I started off thinking that way, changed my mind about six months in, and now appreciate Twitter for what it is - essentially a news service ticker with some funny comments, wry insight, and spam mixed in. It's a bit like news talk radio - you get information, it might make you mad, or you can ignore it at your leisure.     

For me Twitter does help update others with blog posts. If that is all it does, you are ahead of the game, business wise. 

8.  Do know that it's okay to be human on Twitter: While I may not be crazy about reading a tweet  about what you are making for dinner, or worse - clicking on a pic of it - you don't have to be a 140 character version of a billboard. 

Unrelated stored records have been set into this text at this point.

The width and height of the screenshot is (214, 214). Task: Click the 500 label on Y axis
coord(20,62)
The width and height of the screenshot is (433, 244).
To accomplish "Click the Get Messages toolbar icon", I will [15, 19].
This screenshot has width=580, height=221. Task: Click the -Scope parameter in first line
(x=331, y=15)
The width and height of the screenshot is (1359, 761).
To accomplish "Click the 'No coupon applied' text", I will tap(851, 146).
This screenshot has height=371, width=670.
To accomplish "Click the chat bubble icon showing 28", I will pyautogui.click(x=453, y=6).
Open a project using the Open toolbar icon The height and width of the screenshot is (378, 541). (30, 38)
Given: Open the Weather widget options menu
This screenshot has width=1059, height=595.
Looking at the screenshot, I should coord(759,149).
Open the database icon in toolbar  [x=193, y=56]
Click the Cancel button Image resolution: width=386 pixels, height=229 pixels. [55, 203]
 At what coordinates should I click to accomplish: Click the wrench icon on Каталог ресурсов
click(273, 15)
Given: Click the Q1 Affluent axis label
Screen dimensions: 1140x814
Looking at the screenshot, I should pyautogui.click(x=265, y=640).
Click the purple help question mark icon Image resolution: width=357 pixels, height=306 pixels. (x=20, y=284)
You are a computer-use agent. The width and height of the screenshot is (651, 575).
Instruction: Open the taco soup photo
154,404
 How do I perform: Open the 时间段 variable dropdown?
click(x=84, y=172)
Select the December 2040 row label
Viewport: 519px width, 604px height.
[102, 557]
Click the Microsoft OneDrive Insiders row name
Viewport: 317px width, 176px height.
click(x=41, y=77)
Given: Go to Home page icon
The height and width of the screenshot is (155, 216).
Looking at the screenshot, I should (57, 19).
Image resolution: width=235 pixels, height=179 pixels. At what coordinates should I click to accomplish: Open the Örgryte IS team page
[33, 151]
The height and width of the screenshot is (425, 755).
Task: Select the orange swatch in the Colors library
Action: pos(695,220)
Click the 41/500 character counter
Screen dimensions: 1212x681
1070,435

To me, I like to see  that @btannebaum is not only a lawyer, but a "Type II Diabetic." Or that Gwynne Monahan (@econwriter5) not only writes cogent posts, but is also unafraid to complain about having to run errands for family - a twitter post she had during the holidays. I know that @lizstrauss not only links to useful news/tips, but that her pix of the lakefront in her hometown are worth a look nearly every day.   

I am a voracious consumer of legal news, but I also connect on Twitter with runners, with beach people, with folks who like music, and with smartasses (you know who you are). I post about my trail runs and SEC football. It's ok if you post about your 3rd grader'sschool honor. It gives me some measure of comfort that Twitter is not a bot site. 

9.Don't spam with me with repeated crap about your firm: By this I mean - be careful about how often you post on Twitter, in a row, rapid fire style.  I've stopped following someone who will post 15-40 times in a row within 5 minutes. This is not what Twitter is best at - spamming those who follow you. 

Use your judgment, post when reasonable, and back off if you start hammering away. 

10. Don't tweet something to another person on the site, then get in a huff when someone (like me) comments.   Just before you hit the "tweet" button remember that others may see it, especially if you use a hashtag like #Obama.  

In one instance, I found someone ripping in to a judge, and there was a # hashtag in the tweet. When I replied to the author's diatribe, I received back a curt "butt out, that wasn't for you to read." Well, I did, and I replied.  

Remember that whatever you post is the equivalent of it being said in a crowded grocery store line for all to hear. So, toughen up when you get blindsided out of nowhere. If someone does not like what you wrote, it comes with the territory. Respond, ignore, or even block.